安装 Containerd(容器运行时)
安装
# 更新索引
sudo apt update
# 安装依赖
sudo apt install -y apt-transport-https ca-certificates curl software-properties-common
# 添加密钥
curl -fsSL https://download.docker.com/linux/ubuntu/gpg | sudo gpg --dearmor -o /usr/share/keyrings/docker-archive-keyring.gpg
# Docker APT 软件源
echo "deb [arch=amd64 signed-by=/usr/share/keyrings/docker-archive-keyring.gpg] https://download.docker.com/linux/ubuntu $(lsb_release -cs) stable" | sudo tee /etc/apt/sources.list.d/docker.list > /dev/null
# 更新
sudo apt update
# 安装
sudo apt-get install -y containerd.io
# 验证
containerd --version
# 开机自启
sudo systemctl restart containerd
sudo systemctl enable containerd
sudo systemctl status containerd
配置修改
# 生成配置文件
sudo mkdir -p /etc/containerd
containerd config default | sudo tee /etc/containerd/config.toml
sudo vim /etc/containerd/config.toml
# 找到配置并修改 SystemdCgroup 为 true
# [plugins."io.containerd.grpc.v1.cri".containerd.runtimes.runc]"")

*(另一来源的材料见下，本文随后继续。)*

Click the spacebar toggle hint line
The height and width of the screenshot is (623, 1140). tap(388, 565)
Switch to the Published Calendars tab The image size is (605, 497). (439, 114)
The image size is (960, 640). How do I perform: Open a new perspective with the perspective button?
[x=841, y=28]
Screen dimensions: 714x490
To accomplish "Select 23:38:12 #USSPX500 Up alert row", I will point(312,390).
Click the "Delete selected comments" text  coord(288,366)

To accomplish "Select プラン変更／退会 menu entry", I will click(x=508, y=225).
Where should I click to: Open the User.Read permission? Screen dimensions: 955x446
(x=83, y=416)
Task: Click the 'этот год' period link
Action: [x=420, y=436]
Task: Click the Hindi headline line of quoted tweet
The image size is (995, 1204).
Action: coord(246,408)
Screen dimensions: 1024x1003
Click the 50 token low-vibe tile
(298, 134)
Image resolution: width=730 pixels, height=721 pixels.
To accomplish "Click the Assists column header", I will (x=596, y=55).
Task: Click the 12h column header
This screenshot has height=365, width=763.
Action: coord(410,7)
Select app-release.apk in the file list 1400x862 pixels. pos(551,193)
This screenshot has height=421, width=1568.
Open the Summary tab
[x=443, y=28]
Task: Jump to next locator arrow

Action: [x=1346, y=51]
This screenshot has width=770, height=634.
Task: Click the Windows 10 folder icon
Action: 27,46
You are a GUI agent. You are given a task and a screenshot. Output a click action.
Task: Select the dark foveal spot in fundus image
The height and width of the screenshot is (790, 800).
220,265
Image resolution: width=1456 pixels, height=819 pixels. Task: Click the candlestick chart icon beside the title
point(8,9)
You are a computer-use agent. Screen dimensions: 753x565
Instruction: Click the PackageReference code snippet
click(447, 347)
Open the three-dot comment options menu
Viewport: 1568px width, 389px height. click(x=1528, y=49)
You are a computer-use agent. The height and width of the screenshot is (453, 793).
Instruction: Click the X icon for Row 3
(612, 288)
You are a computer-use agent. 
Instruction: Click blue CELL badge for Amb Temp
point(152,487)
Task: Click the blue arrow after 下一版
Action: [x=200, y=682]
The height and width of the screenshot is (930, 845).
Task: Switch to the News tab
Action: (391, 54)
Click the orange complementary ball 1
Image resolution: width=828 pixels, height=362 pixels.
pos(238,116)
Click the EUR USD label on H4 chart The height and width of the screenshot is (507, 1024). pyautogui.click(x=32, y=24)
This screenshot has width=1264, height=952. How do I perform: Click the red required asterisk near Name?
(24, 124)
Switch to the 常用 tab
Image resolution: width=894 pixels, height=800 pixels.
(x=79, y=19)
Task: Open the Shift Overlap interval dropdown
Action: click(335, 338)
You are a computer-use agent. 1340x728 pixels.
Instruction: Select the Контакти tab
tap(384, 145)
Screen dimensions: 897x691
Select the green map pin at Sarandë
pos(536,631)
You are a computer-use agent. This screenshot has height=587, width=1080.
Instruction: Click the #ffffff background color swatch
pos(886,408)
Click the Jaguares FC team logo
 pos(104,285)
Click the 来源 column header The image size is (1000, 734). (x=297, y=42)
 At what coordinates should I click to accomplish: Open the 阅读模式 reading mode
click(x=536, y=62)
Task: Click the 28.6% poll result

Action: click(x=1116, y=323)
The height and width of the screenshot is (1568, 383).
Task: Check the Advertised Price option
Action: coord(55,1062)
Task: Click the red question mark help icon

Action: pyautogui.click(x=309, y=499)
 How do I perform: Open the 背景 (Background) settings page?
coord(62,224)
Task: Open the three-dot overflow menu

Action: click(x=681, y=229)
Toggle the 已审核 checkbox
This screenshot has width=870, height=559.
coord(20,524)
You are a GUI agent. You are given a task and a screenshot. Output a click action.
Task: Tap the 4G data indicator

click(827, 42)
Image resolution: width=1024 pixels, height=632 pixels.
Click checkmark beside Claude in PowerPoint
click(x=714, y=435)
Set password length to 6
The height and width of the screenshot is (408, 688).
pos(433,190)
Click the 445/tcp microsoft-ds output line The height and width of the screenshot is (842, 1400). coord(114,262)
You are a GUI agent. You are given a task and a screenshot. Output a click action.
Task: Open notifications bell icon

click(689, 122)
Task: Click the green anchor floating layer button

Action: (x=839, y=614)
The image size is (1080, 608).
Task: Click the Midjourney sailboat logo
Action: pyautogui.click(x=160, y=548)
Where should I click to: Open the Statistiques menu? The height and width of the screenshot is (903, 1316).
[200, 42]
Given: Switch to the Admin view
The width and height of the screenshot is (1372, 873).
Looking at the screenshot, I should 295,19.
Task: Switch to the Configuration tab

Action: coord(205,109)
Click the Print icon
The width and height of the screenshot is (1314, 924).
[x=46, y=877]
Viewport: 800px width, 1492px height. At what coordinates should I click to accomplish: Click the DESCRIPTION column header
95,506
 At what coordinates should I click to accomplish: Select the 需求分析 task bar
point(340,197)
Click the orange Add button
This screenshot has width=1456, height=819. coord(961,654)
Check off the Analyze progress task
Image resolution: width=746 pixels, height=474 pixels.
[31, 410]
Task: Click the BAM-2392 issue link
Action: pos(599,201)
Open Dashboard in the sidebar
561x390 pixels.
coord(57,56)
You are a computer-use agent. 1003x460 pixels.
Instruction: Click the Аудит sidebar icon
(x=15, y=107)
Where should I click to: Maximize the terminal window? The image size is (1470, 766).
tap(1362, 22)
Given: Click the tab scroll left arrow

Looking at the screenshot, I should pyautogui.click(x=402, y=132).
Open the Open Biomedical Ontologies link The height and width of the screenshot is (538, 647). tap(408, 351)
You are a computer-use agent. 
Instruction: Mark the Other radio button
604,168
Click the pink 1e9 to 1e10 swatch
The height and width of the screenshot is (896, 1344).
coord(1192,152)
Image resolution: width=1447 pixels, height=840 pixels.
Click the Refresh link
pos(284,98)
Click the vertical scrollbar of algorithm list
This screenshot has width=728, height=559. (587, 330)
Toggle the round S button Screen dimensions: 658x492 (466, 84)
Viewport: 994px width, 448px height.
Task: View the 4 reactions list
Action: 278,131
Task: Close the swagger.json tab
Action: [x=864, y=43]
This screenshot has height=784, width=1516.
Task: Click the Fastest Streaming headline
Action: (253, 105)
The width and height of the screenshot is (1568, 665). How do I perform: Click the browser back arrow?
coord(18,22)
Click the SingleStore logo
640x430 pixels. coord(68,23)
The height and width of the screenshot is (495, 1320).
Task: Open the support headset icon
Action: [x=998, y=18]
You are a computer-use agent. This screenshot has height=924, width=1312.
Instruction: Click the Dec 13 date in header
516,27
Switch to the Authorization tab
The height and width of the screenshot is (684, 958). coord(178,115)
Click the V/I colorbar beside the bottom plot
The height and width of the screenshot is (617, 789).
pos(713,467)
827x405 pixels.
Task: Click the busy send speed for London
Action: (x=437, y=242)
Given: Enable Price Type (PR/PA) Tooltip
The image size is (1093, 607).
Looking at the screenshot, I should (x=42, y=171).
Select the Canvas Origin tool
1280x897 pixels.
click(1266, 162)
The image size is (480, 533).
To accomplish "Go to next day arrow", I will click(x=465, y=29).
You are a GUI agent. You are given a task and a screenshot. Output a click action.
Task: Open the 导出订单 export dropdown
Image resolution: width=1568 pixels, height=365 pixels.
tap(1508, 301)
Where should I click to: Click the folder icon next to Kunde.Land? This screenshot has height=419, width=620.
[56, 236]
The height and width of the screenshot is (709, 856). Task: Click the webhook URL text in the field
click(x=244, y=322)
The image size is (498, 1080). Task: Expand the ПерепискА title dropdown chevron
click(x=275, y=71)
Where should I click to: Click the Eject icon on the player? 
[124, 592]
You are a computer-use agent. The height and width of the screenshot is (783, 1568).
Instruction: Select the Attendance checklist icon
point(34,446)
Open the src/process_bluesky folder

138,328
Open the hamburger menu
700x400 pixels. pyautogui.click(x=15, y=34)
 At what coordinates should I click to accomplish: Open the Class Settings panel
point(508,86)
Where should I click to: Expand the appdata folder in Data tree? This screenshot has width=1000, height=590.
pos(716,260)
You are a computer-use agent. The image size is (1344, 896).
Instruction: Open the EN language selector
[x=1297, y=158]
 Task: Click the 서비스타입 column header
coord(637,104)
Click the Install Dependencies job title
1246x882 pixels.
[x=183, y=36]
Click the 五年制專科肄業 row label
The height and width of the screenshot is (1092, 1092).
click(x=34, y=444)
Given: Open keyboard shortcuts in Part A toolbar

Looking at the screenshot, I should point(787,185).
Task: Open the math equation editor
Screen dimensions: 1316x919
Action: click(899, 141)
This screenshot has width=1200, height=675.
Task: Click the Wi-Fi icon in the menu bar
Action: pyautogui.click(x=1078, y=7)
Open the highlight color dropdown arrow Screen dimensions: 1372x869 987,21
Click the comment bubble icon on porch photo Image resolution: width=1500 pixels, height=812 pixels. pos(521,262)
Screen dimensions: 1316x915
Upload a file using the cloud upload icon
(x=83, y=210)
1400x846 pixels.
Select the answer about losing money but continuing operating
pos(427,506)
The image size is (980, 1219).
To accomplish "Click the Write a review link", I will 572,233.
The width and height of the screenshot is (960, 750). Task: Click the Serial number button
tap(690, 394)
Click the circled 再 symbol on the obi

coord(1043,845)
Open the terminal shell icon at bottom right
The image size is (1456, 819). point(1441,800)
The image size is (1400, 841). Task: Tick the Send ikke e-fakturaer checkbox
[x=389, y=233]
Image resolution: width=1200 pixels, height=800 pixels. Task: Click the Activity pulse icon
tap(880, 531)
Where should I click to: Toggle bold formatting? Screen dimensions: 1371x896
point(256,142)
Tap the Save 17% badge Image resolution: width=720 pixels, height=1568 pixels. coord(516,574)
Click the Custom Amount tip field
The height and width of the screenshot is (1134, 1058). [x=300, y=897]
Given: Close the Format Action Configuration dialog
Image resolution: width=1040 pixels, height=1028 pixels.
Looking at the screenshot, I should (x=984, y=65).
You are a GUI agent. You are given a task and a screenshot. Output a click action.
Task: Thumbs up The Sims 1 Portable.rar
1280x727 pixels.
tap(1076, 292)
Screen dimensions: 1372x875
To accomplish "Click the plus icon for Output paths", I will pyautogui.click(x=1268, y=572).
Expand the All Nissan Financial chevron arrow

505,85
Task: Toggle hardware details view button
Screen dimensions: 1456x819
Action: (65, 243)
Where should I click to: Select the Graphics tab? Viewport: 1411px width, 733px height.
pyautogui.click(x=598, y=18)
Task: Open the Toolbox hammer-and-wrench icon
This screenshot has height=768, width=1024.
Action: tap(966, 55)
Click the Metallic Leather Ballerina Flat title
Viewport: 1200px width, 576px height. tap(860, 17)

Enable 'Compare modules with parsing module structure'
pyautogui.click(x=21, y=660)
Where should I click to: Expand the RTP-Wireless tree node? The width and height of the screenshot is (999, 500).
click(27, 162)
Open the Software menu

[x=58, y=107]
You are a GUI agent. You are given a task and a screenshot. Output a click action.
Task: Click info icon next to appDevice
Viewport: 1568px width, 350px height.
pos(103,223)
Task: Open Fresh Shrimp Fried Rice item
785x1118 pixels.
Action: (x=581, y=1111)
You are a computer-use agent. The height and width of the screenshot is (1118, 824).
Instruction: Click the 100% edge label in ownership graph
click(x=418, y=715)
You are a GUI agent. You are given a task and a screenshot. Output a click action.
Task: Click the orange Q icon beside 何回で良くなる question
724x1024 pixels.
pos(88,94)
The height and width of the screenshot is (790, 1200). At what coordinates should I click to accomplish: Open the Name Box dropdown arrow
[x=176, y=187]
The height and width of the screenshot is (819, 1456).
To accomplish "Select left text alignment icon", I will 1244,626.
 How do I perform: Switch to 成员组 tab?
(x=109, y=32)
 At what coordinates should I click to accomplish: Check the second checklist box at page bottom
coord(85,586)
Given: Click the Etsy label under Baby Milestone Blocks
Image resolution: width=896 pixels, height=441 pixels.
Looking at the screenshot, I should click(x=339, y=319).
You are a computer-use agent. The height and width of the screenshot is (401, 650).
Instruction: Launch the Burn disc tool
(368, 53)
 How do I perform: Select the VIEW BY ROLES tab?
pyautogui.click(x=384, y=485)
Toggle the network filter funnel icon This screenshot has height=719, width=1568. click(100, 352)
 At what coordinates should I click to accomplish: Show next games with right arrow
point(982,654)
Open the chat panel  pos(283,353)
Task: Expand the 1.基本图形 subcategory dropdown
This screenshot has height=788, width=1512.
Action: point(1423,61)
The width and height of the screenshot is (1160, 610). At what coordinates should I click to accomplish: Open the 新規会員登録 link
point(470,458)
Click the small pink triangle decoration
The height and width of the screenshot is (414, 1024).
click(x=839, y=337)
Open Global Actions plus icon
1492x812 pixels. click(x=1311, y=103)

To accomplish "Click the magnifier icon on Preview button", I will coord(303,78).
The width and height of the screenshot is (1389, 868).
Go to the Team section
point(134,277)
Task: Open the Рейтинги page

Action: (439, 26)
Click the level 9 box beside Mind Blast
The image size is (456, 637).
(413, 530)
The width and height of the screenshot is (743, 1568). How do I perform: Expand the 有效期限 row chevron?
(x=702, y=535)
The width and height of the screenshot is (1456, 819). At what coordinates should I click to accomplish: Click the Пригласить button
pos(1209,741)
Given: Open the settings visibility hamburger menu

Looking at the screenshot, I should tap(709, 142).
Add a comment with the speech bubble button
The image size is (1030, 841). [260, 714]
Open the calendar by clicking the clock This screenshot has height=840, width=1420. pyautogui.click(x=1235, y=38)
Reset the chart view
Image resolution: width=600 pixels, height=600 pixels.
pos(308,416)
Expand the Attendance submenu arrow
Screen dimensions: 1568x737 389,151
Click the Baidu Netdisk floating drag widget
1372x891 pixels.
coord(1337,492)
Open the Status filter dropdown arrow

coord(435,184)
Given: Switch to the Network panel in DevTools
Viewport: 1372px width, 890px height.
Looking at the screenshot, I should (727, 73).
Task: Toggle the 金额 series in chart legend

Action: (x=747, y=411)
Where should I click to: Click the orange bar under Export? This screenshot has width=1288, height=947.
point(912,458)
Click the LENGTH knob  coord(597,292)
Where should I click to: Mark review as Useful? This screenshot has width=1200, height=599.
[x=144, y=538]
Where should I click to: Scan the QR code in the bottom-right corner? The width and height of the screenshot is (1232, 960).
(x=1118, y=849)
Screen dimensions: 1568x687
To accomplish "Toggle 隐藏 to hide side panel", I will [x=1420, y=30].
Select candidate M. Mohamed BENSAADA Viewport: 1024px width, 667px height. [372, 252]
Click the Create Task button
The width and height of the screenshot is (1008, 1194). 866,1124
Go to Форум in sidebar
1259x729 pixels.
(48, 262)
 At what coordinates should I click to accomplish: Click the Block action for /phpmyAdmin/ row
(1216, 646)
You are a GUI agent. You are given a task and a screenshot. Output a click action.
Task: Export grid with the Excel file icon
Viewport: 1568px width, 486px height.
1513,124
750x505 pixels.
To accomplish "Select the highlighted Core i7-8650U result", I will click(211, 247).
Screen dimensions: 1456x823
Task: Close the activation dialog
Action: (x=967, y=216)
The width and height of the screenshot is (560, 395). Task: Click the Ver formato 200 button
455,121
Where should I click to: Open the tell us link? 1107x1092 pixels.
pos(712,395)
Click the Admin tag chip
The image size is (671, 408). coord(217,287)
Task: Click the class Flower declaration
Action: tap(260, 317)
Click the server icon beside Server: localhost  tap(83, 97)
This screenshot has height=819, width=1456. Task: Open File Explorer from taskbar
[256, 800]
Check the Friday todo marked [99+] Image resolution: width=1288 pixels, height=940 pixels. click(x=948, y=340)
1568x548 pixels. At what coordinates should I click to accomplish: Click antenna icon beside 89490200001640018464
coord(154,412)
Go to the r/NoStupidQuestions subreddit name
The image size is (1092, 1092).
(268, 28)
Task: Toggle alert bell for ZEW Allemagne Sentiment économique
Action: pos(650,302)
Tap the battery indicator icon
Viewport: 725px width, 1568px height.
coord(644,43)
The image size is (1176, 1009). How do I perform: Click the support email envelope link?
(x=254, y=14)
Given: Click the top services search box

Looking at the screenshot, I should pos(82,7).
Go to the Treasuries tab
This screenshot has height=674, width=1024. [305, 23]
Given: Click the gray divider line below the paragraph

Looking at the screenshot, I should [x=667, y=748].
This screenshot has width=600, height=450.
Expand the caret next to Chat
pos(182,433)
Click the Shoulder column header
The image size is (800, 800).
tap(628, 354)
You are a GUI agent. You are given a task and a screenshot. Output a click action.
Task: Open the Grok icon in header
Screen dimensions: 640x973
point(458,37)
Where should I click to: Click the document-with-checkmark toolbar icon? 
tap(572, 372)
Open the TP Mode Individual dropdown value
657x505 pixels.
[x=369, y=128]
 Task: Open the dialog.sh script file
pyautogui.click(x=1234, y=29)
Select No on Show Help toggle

# [plugins."io.containerd.grpc.v1.cri".containerd.runtimes.runc.options]
# SystemdCgroup = true
# ....
原因:
- 对于使用 systemd 作为 init system 的 Linux 的发行版,使用 systemd 作为容器的 cgroup driver 可以确保节点在资源紧张的情况更加稳定,所以推荐将 containerd 的 cgroup driver 配置为 systemd。
加速地址
sudo vim /etc/containerd/config.toml
修改如下(添加仓库地址和修改image地址):
[plugins."io.containerd.grpc.v1.cri"]
...
# sandbox_image = "registry.k8s.io/pause:3.8"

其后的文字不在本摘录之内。